The immediate focus is on strengthening existing AI deployments.

The organisation has already deployed AI in grievance redressal through the UPI Help Assistant. The assistant is powered by FiMI (Financial Model for India), a fine-tuned small language model developed for the payment ecosystem.

It supports grievance resolution for UPI users by enabling timely and consistent responses at scale.

As part of the next phase of its AI journey, NPCI aims to evolve from use-case–specific agents to a foundational, scalable AI layer for the payment ecosystem.

The proposed model will explore architectures such as Mixture of Experts (MoE) to support high-volume, low-latency payment environments, while gradually expanding capabilities across multilingual datasets and agent-optimised systems.

NPCI’s chief technology officer, Vishal Kanvaty, said, through this collaboration with Nvidia, NPCI aims to advance AI capabilities designed specifically for India’s payments ecosystem.

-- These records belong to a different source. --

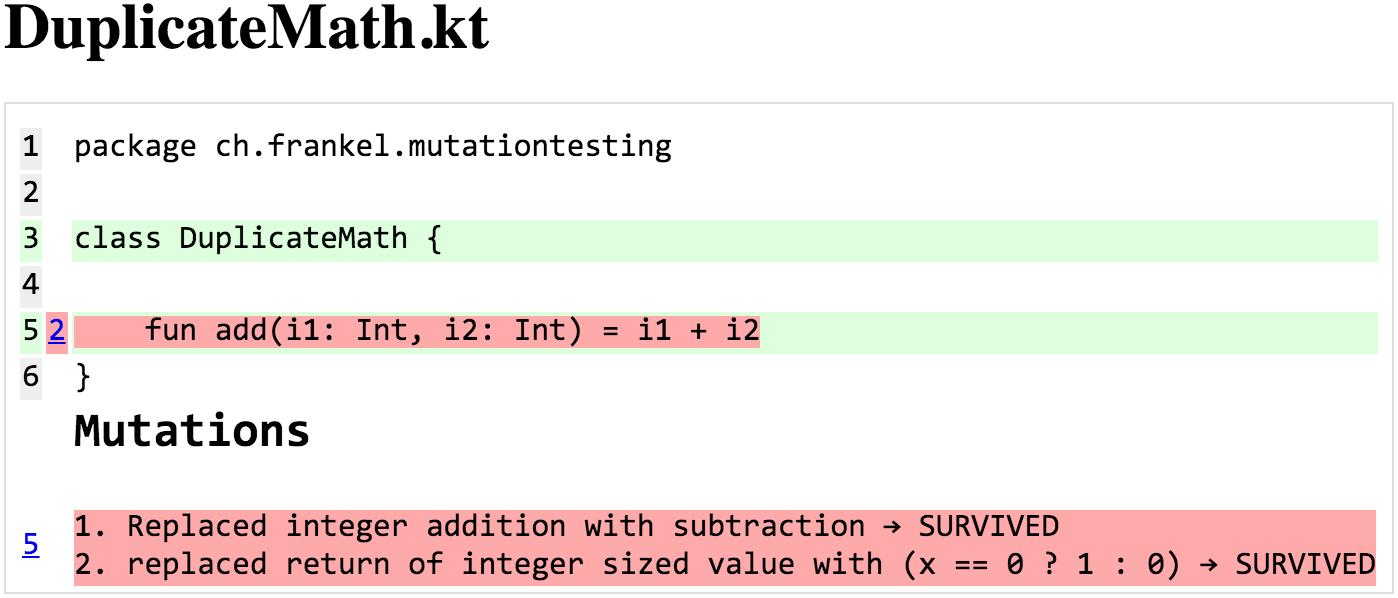Click the mutation count link "2" beside line 5

coord(57,331)
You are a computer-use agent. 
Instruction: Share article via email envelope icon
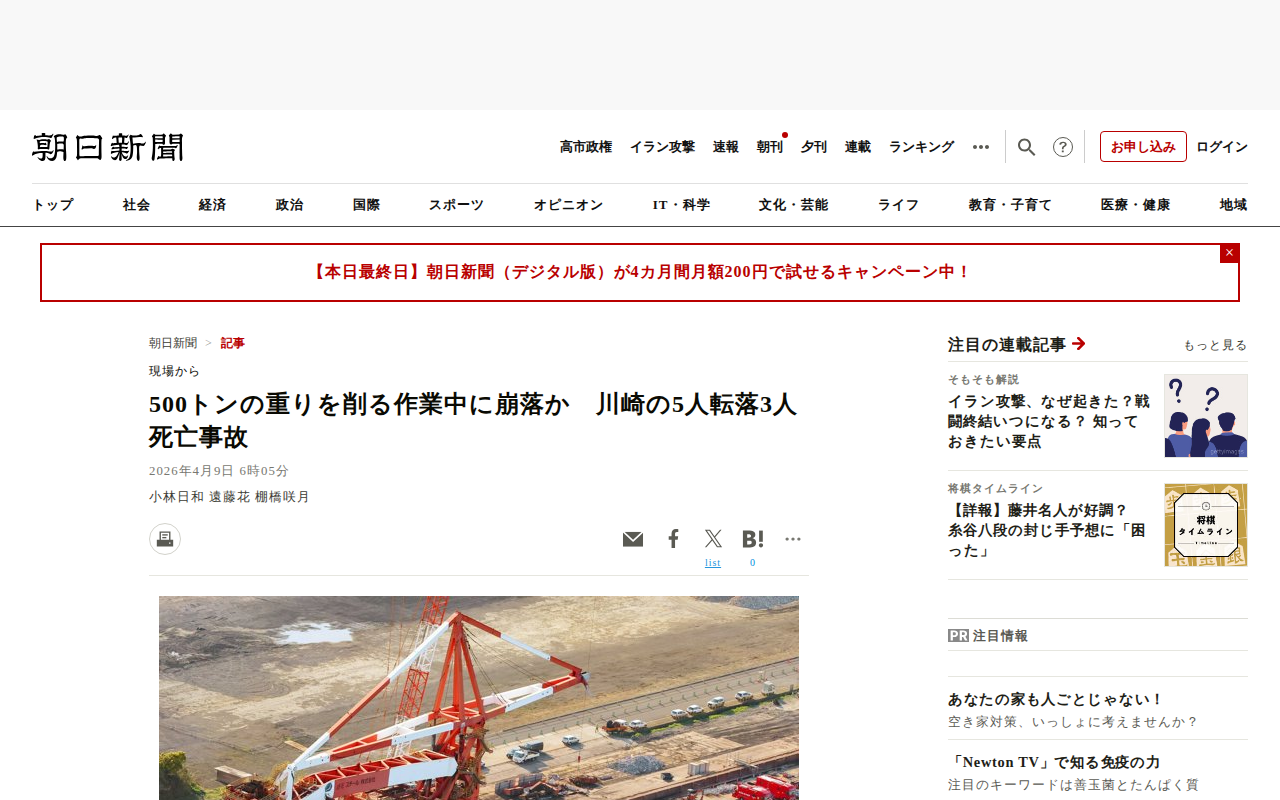[633, 539]
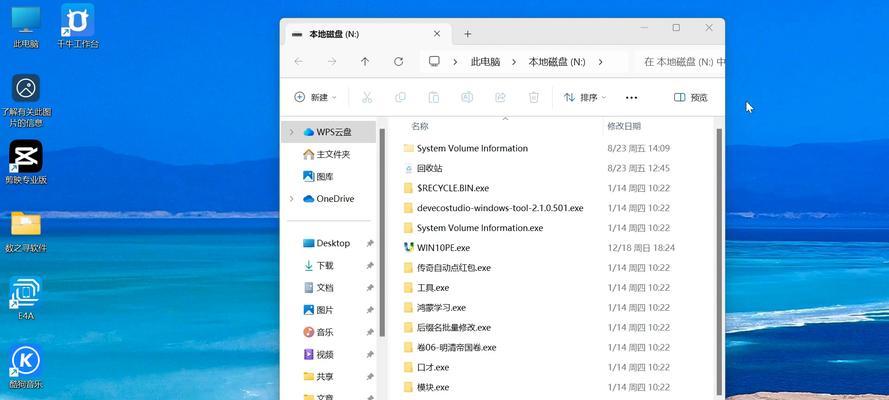Click the Delete trash icon in toolbar
889x400 pixels.
click(x=534, y=97)
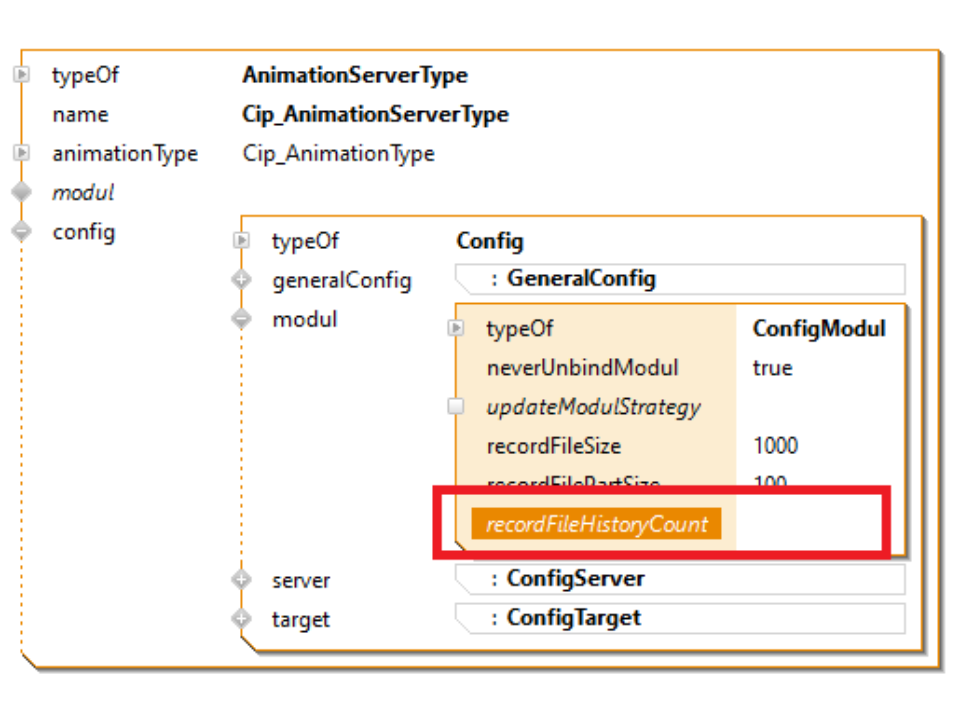Select the highlighted recordFileHistoryCount property
This screenshot has height=720, width=960.
596,524
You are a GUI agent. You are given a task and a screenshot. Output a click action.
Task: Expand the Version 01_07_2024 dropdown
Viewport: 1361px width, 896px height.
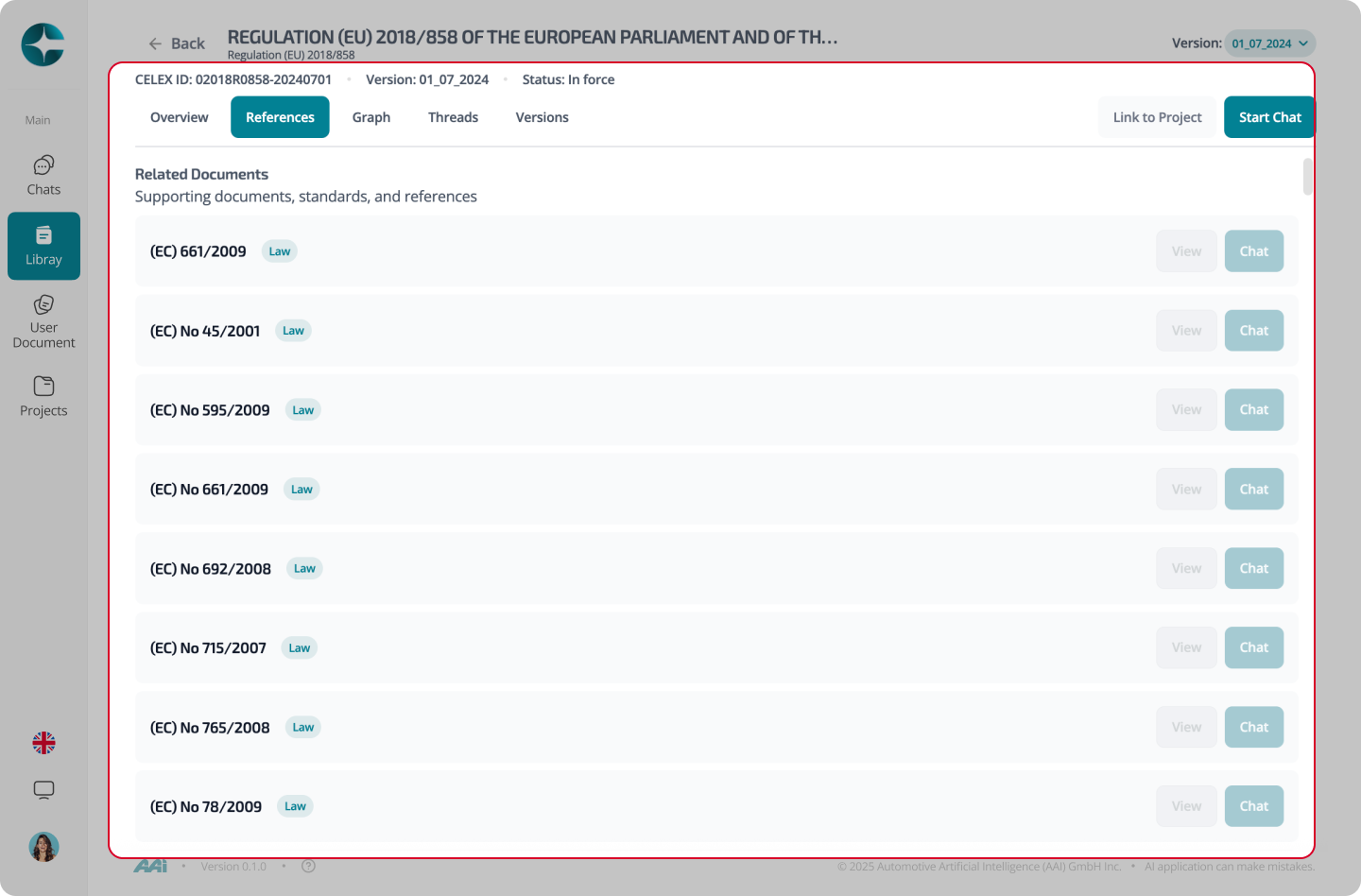[x=1270, y=43]
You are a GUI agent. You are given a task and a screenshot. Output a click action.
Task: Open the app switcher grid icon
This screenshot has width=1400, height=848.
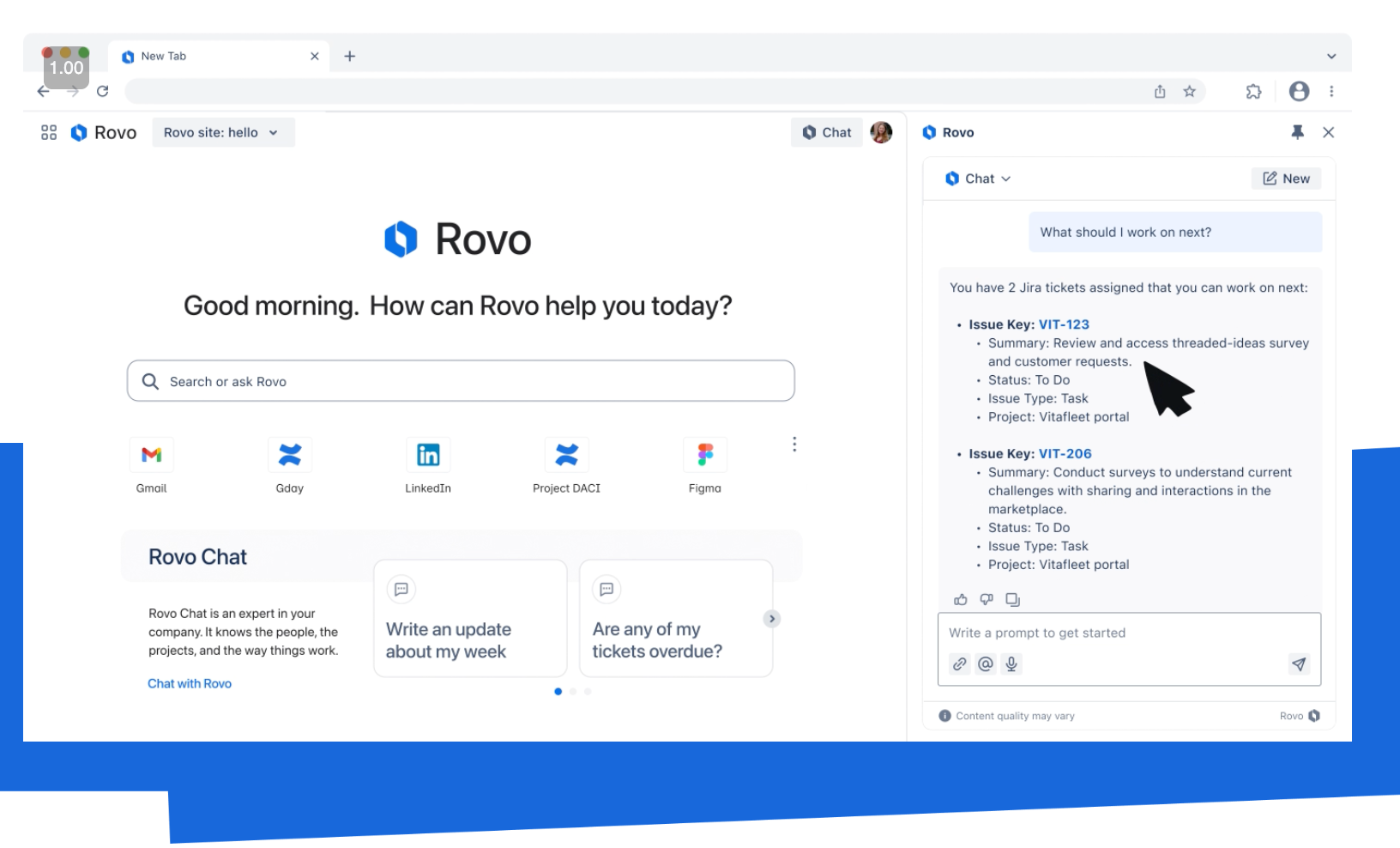pos(49,132)
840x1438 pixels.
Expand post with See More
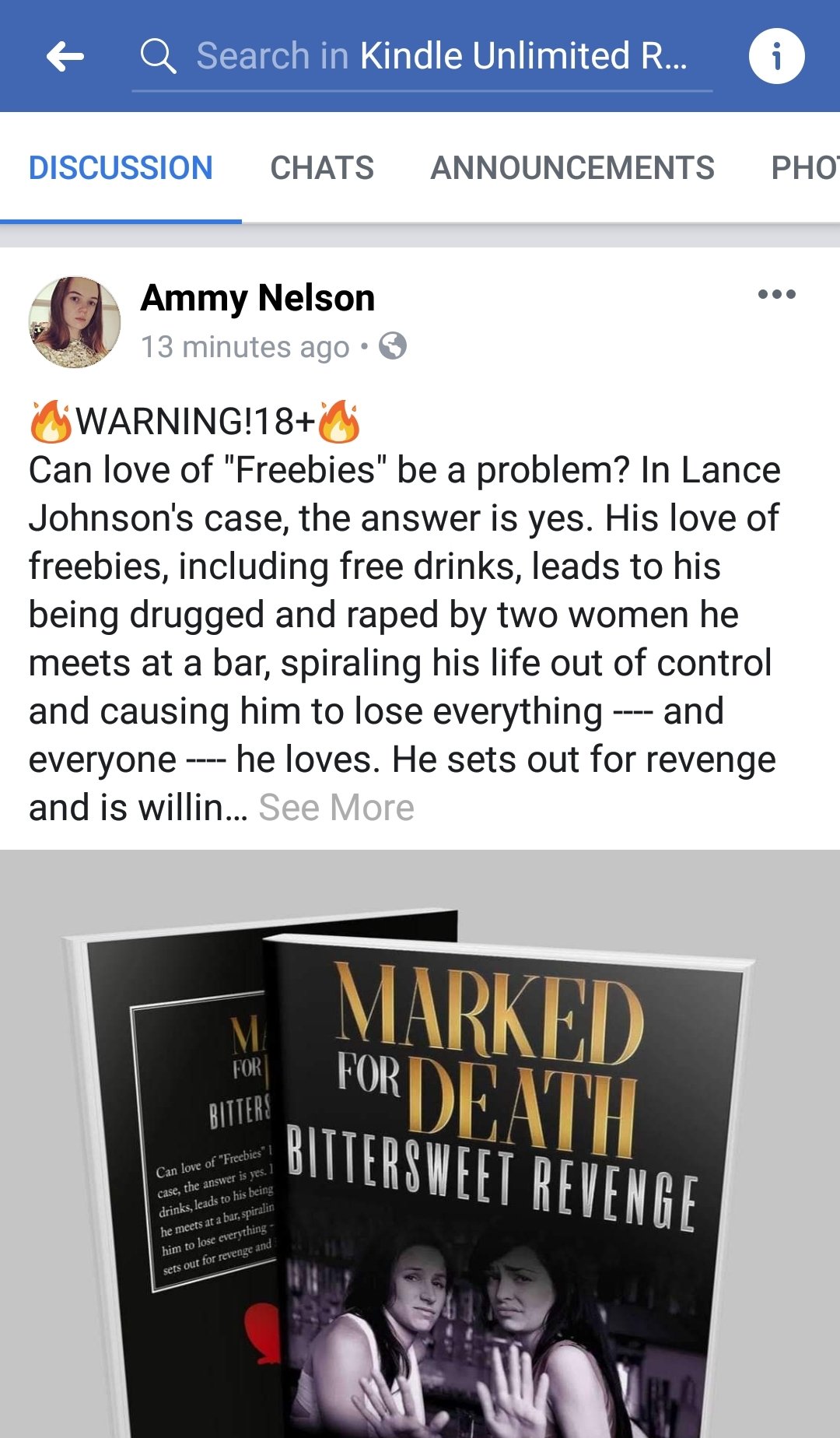point(336,808)
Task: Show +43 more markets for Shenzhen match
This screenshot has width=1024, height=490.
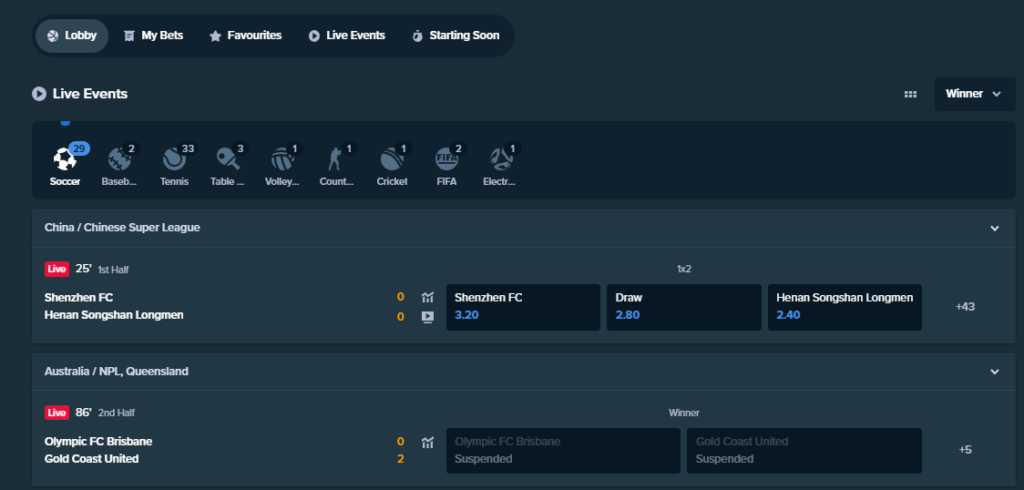Action: point(965,306)
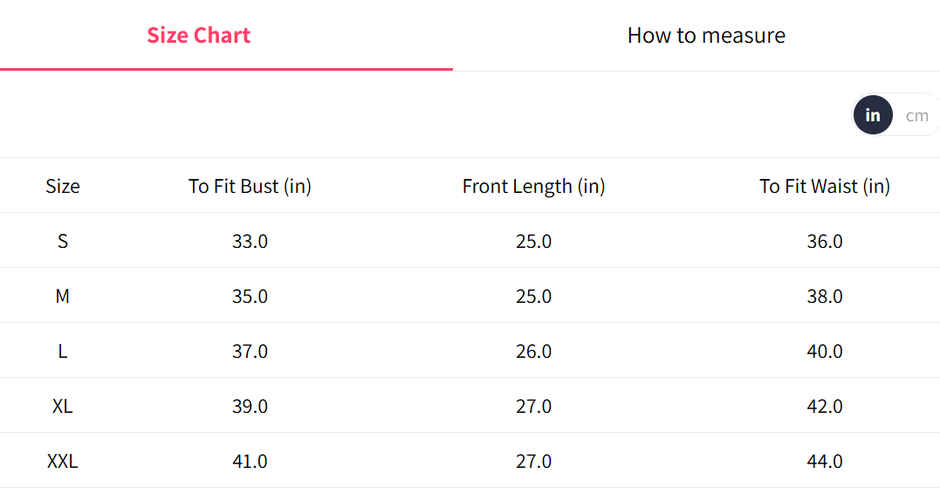Viewport: 940px width, 501px height.
Task: Switch to the Size Chart tab
Action: (x=198, y=36)
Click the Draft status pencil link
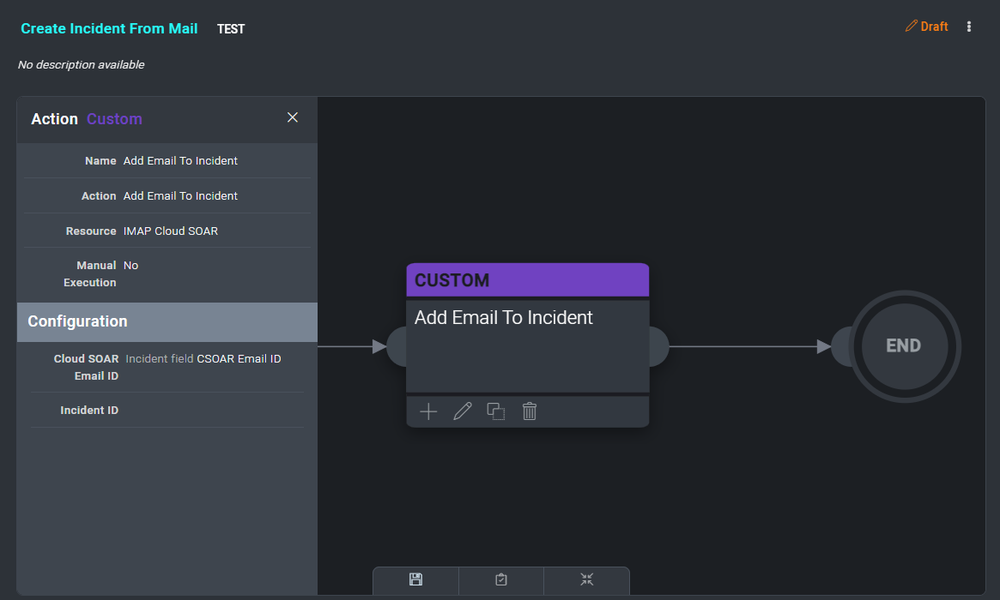Image resolution: width=1000 pixels, height=600 pixels. click(926, 27)
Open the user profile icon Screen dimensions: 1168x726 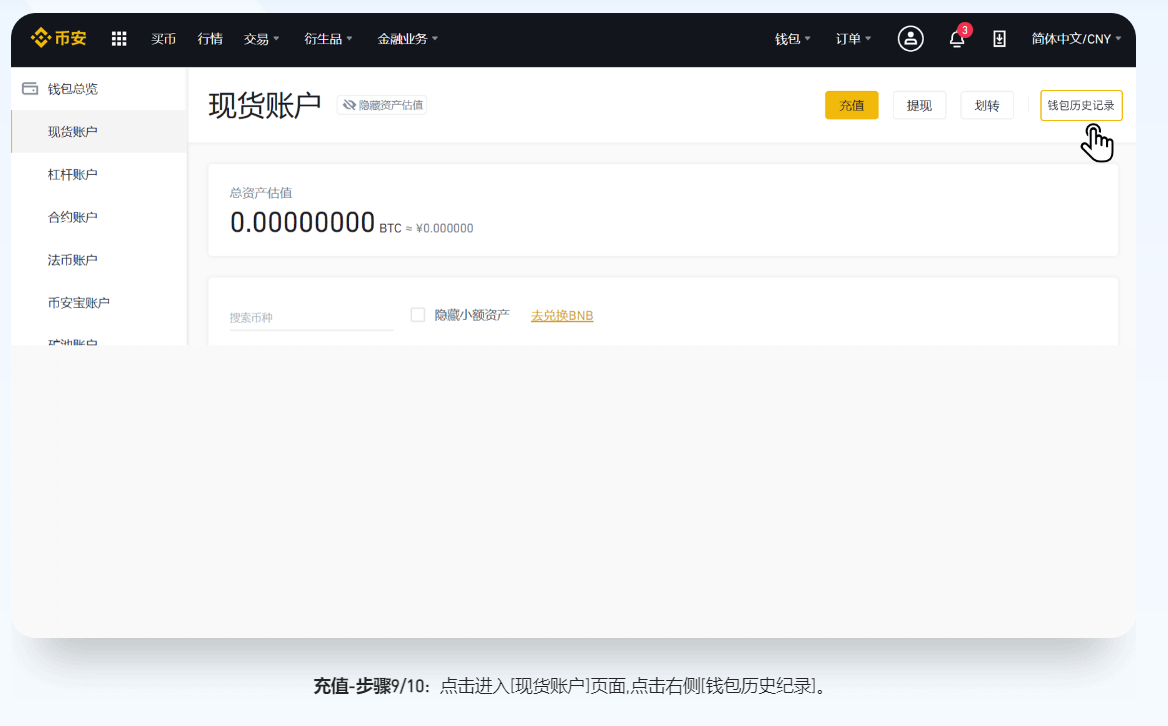coord(910,39)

Drawing from the experience of operating population-scale, real-time payment systems, this initiative is designed to create a sovereign, payments-native AI foundation that strengthens trust, resilience, and security, while remaining aligned with India’s regulatory and data sovereignty requirements, said Kanvaty.

“As we evolve from use-case–led AI deployments to a foundational and scalable AI layer, our focus remains on enabling the broader ecosystem to innovate responsibly through robust governance frameworks and secure, future-ready infrastructure,” Kanvaty added.

Over time, the initiative intends to provide a platform that can be leveraged by banks, fintechs, and other participants in the payment ecosystem, while maintaining a strong focus on data security, sovereignty, and responsible use of AI.

The development indicates that AI deployment is moving beyond standalone enterprise use cases and into regulated, high-volume real-time payments infrastructure.

This could translate into opportunities around AI infrastructure integration, domain-specific model tuning for BFSI, compliance-led AI architecture and secure deployment services.

Such integration will require sustained investment in accelerated computing, model optimisation and secure data handling frameworks that align with regulatory requirements.